Luoghi – e momenti – come il comizio di piazza, il dibattito in tv, il fondo di giornale, fino ad arrivare allo stesso Parlamento, sono sempre più una specie di bar, senza sedie né tavolini, ma dove qualsiasi questione è ridotta a farsa, chiacchiericcio, zuffa, tifo selvaggio, urla a caso. Con i cosiddetti “addetti ai lavori” – politici, giornalisti, esperti, intellettuali – sempre più mutati in grotteschi, orrendi e impresentabili “parlatori da bar”.

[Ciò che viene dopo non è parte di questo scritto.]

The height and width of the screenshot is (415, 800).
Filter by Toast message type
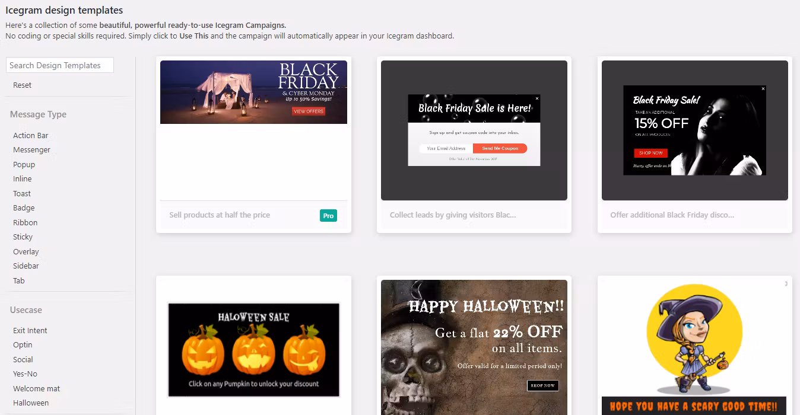point(21,193)
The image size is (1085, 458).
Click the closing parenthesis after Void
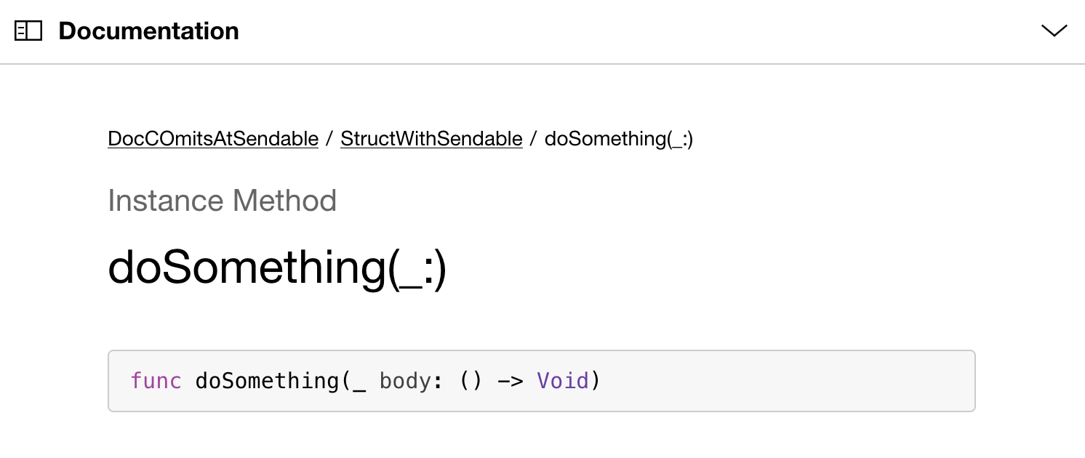click(596, 381)
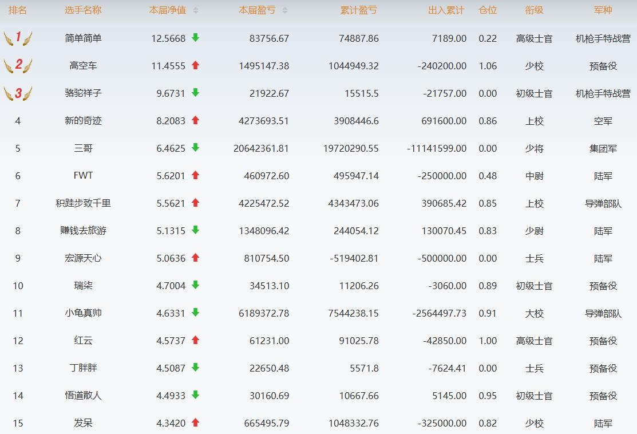Click green down arrow beside 三哥's 6.4625
Image resolution: width=637 pixels, height=434 pixels.
(195, 148)
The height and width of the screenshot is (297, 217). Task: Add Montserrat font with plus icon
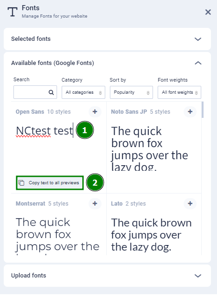point(95,204)
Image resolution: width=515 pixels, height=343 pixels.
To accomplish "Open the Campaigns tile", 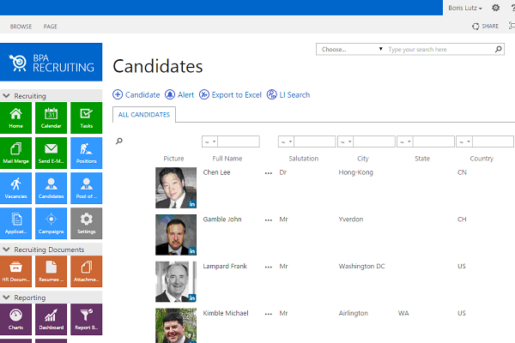I will click(51, 223).
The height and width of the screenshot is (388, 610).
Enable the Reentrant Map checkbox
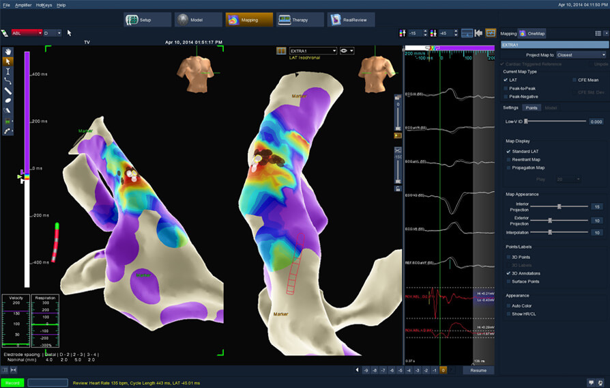[x=508, y=159]
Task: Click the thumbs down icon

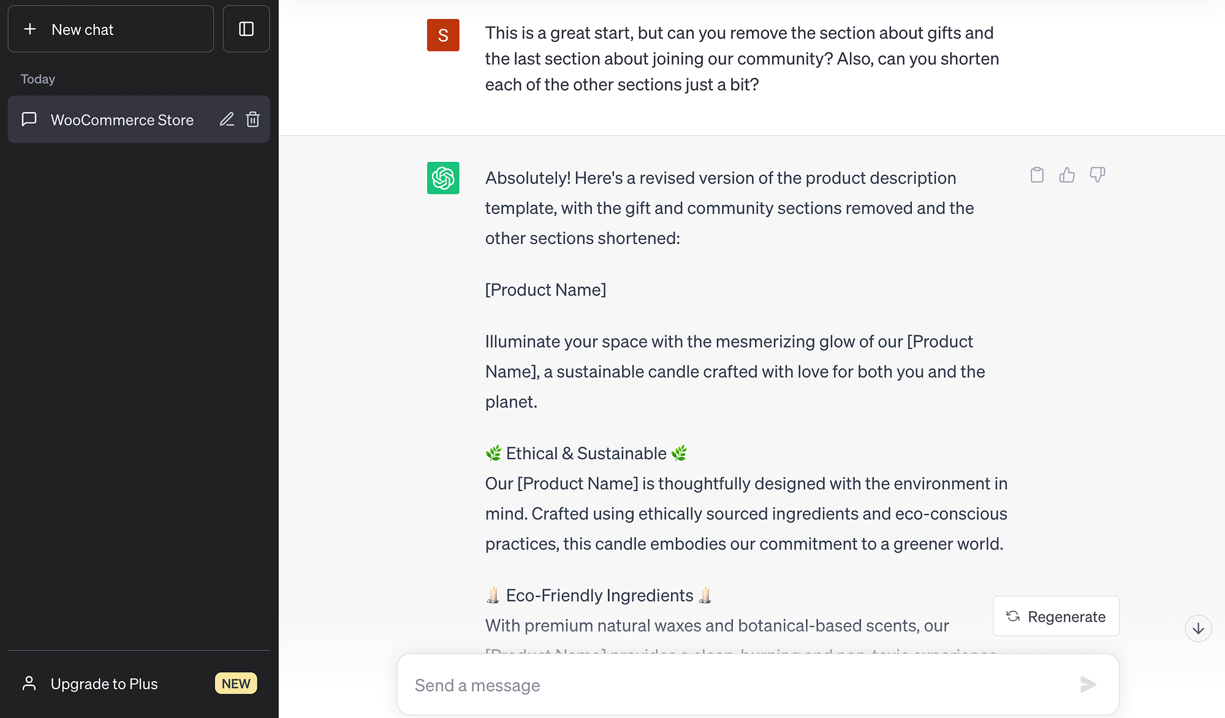Action: pos(1096,174)
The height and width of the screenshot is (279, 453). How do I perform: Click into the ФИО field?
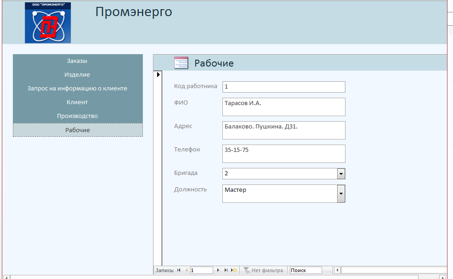(283, 107)
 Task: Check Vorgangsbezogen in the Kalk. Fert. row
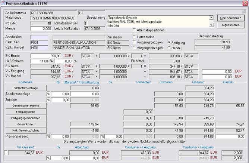click(135, 42)
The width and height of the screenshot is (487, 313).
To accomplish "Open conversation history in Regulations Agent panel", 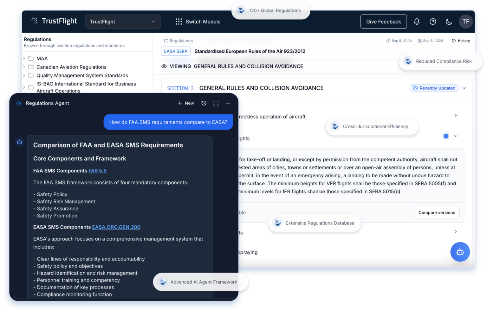I will (x=204, y=103).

Prendendo spunto da un bellissimo fondo di Curzio Maltese apparso sull’ultimo Venerdì di Repubblica, è dunque più che lecito chiedersi: in un mondo dove il Parlamento è un circo di scimmie urlatrici che ogni giorno offrono i più triti e pietosi spettacoli, dove anche le più accreditate testate nazionali cedono sempre più alla logica del sensazionalismo e della cronaca-splatter, dove intellettuali ed esperti si mescolano e si confondono ai tronisti e ai bulimici dell’ospitata televisiva, dove anche il più drammatico e serio degli argomenti è ridotto a urla e logica di tifoserie, non è che forse la chiacchiera da bar “originale”, vale a dire il buon vecchio calcio, le diatribe interminabili su un rigore non dato, su un giocatore non schierato, le ore e ore sputtanate a urlarsi addosso se è più forte Messi o Cristiano Ronaldo, lo scannarsi sull’utilità o meno del VAR, sia davvero l’unico argomento serio e degno di nota rimasto a questo mondo?